The interactive literary installation Ink (Accidentally, the Screen Turns to Ink, created by the authors in a collaboration with Roskilde Library, CAVI and Peter-Clement Woetmann) is a unique experimental public display created in 2012 for the library space and exhibited at more than ten Danish libraries, at conferences, festivals and events. Ink is unique in being a large, public, social and performative digital literary installation designed to give library audiences an experience of digital literature through an affective, ergodic proces. Ink has been presented at several conferences, including the ELO 2013 conference in Paris.
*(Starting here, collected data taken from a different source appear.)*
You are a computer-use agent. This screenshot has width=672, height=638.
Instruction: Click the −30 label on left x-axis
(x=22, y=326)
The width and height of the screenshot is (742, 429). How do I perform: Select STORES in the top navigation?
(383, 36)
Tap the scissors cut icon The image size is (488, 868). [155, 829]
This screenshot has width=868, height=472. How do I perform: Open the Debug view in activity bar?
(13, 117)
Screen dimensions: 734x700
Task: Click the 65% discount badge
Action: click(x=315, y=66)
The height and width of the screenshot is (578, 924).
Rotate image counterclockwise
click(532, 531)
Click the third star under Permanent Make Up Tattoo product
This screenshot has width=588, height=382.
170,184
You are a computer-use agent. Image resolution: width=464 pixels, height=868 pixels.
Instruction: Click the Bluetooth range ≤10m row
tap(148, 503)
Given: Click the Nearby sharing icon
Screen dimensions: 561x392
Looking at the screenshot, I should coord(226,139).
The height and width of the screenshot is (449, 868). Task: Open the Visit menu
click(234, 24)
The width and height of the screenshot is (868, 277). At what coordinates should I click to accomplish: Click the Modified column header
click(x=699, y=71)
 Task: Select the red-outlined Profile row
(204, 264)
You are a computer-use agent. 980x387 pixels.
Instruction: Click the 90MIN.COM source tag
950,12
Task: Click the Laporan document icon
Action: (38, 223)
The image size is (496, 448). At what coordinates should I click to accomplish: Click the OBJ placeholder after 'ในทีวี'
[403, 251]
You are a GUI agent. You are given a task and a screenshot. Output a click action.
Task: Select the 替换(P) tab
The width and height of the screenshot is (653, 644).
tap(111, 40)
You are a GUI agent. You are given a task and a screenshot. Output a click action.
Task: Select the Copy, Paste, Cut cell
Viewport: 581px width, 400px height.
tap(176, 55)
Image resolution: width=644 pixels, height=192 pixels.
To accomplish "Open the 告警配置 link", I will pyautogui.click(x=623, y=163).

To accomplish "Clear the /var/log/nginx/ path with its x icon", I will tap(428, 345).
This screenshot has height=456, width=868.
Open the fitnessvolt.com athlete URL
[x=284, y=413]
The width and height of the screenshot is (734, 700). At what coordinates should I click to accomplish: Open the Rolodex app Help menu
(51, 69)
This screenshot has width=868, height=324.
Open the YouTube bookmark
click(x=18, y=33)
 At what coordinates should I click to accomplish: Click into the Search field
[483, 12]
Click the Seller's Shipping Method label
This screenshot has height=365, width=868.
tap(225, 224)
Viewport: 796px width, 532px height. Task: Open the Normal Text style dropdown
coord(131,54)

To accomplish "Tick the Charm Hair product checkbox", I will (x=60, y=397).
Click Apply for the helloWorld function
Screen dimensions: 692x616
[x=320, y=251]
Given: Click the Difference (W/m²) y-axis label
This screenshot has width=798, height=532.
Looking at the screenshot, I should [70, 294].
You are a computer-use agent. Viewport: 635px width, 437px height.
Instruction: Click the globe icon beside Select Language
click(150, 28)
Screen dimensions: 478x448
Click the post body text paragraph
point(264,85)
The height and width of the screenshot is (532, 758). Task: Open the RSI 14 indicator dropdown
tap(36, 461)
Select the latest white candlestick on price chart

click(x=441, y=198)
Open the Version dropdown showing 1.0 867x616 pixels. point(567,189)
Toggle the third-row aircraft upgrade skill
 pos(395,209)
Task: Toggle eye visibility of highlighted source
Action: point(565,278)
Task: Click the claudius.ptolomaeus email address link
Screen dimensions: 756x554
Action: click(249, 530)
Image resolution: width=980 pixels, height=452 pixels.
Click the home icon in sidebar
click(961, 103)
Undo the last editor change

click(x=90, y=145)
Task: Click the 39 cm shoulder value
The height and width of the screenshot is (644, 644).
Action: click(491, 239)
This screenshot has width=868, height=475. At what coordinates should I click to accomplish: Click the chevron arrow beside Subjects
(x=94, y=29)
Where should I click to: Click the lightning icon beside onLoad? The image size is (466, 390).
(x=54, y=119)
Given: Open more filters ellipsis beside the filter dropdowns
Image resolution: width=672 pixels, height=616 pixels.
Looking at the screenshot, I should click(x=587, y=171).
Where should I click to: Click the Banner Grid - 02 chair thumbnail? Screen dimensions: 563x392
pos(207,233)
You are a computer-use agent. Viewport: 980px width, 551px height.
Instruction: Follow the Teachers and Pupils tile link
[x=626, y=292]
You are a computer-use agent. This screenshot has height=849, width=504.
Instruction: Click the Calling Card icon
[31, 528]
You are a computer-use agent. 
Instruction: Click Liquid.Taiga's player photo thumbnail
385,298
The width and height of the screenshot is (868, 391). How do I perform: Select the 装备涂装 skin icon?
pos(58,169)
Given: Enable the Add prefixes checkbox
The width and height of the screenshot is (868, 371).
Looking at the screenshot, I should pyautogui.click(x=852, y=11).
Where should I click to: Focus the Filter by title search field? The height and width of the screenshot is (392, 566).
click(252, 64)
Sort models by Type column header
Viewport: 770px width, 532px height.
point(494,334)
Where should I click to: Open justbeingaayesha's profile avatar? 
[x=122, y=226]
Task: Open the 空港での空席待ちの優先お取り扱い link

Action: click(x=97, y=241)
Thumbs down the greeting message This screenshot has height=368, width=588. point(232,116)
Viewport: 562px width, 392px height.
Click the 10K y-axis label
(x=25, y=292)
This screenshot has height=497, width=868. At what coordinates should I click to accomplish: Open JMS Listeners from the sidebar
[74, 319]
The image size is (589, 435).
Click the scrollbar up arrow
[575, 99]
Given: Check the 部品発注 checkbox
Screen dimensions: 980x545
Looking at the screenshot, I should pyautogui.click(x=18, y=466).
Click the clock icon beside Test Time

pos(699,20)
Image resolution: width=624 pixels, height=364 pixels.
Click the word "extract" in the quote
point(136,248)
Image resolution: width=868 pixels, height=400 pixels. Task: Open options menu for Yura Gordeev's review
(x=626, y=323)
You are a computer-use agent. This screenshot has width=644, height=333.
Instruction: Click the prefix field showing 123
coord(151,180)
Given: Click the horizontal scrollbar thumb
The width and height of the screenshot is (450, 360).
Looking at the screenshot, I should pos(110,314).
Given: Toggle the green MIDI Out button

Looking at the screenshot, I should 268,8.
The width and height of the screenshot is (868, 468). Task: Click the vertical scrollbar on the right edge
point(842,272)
With this paper we aim to develop a post-hoc reflection and prepare for a new version of Ink by exploring a theoretical and conceptual framing of what we term "post-digital literary interaction" in order to propose a collaborative invitation for further experimenting with the infrastructure facilitated by the setup. Concurrently with the actual crafting of the installation, we have deviced a model for conceptualizing the dynamic processes of sensing and sense-making through a cycle of affective, material and ergodic engagement. This model offers a way to conceptualize how the form of interaction precedes and continuously modulates an increasingly active reading process, a form of literary interaction, which is carried out and can be understood performatively - both in relation to the interaction carried out in public space, the act of writing text through the interaction and the act of reading this text.
Based on a thorough analysis of the empirical material from the first version of Ink we aim to propose a re-design of the installation focusing on making the machine's reading and the material data generating processes underlying the infrastructure visible. We consequently aim to develop a critical interface, which demonstrates the perspective of the machine on the text generation - e.g. demonstrating the algorithmic text generation to the audience or how the machine controls the reading. Through this perspective we aim to explore new techniques of text generation, e.g. workshop-based collaborative writing processes, critical explorations of net-based textual dynamics and of post-digital literary culture. In general the aim would be to explore and create an installation, which will allow for a critical reading experience of post-digital literary culture and we hope to address the ELO conference audience in order to invite for collaborations on this with a long-term plan to exhibit the results at the following ELO conference in Bergen 2015.